The main disadvantage of the Groningen Dilatation Tracheoscope is an increased risk of damage to the airway epithelium due to the sheer stress exerted. During balloon dilatation, the airway epithelium only endures the acting radial forces in the balloon, which has a lower risk of causing epithelial damage.
Continuous ventilation is advantageous because it allows prolonged dilation. However, a preference for balloon dilatation is argued due to the lower risk of impairing the airway epithelium.
METHOD
Between October 2020 and June 2021, seven patients with idiopathic subglottic stenosis were operated on in our institution using this new endoscopic strategy. According to the Central Committee on Research involving Human Subjects, this new treatment strategy does not require approval from an ethics committee in the Netherlands; however, all patients gave their informed consent for the procedure.

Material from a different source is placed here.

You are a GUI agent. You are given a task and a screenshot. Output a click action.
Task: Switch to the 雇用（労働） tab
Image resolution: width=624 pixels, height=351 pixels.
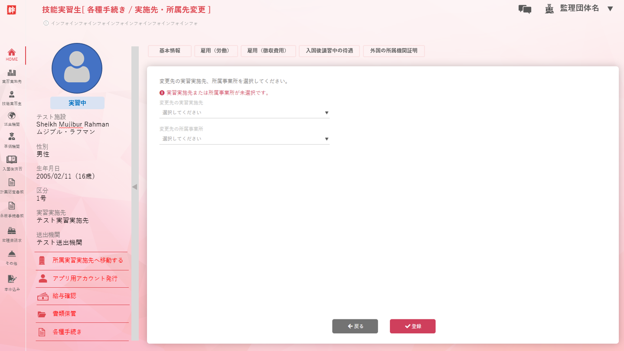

Patients were brought under general anesthesia by total intravenous anesthesia and monitored muscle relaxation. After pre-oxygenation through mask ventilation, a modified Bouchayer laryngoscope was introduced. Once the clear vision of the glottis and subglottic stenosis was achieved, the supraglottic superimposed high-frequency jet ventilation (SSHFJV) was connected. The SSHFJV uses two jet streams with different frequencies simultaneously to provide adequate oxygenation and decarboxylation. With the fast stream, the SSHFJV fires on a high frequency (usually 600/minute but up to 1,500/minute) to provide oxygenation. On the slow stream, a superimposed low frequency shifts the pressure level at the tip of the laryngoscope (some 10–20 cm H2O) up and down, typically at a frequency of 12–20/min, allowing for CO2 elimination. Oxygenation and CO2 are continuously measured transcutaneously.